The transistor is dissipating 50W. The maximum air temperature in the vicinity of the heat sink is 50 deg C.
Thus, the temperature difference between the transistor maximum junction temperature and the air is:
170- 50 = 120 deg C
The transistor dissipation is 50W so the maximum thermal resistance of the heatsink is 120/50= 2.4 deg C W, a perfectly achievable figure.
It would not be wise to operate the transistor with a maximum junction temperature. You only do that if you absolutely have no option.
A reasonable max junction temp design aim would be 90% of data sheet Tjmax.
So now, Tjmax_design = 0.9 * Tjmax_data_sheet = 0.9 * 170 = 153 deg C. That is now the design maximum junction temperature.
Doing the heatsink calculations again:
Tjmax_design- Tamb = 153- 50 = 103 deg
Now the heatsink thermal resistance is, 103 deg C/50W = 2.06 deg C W, a lower figure you will notice.
For an actual design, the thermal budget calculations are exactly the same priciple, excpt you would also have to take into account the thermal resistances between the junction and case, and case to heatsink.

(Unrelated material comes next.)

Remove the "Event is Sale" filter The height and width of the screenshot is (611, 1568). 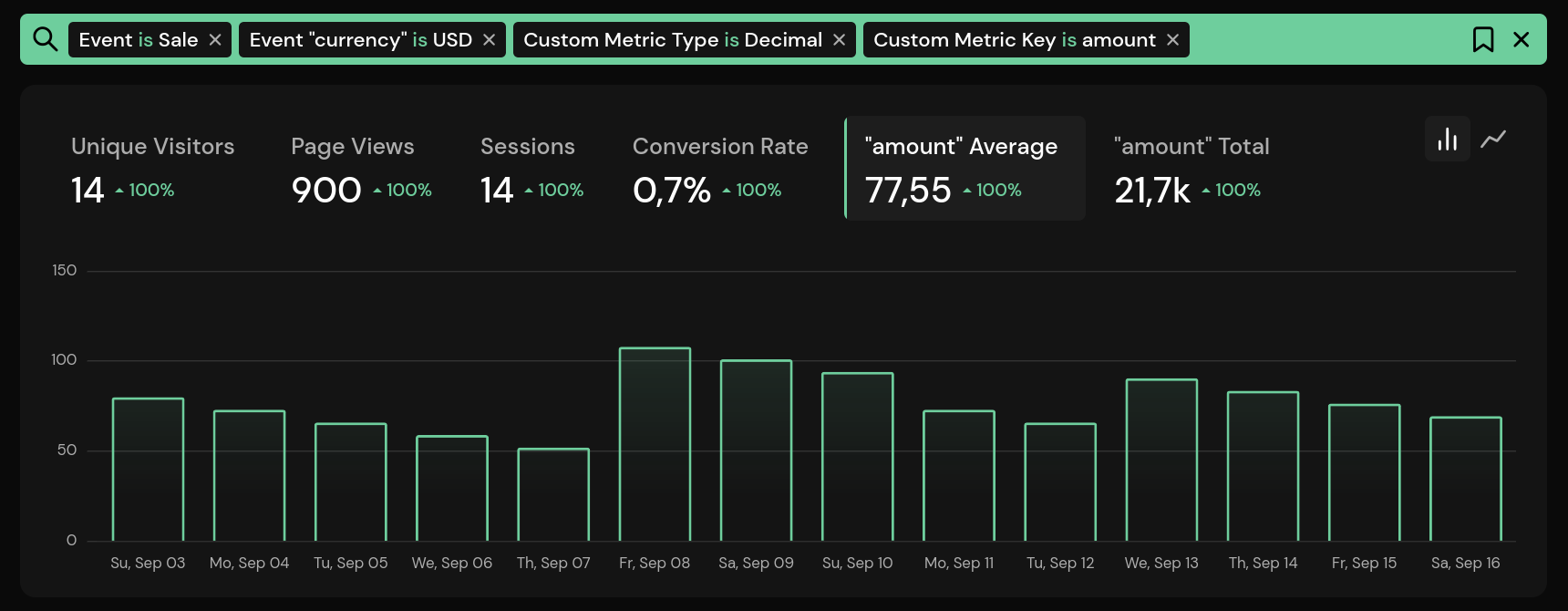tap(215, 39)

When you include these thermal resistances the situation becomes much more critical.
A typical thermal resistances from junction to case for a high power TO-3 transistor, is around 0.8 deg C W and, using a mica washer between the case and heatsink, the thermal resistance between the case and heatsink is 1.1 deg C W.
Finally, the total thermal resistance between the junction and the air is, 0.8 + 1.1 + heatsink thermal resistance.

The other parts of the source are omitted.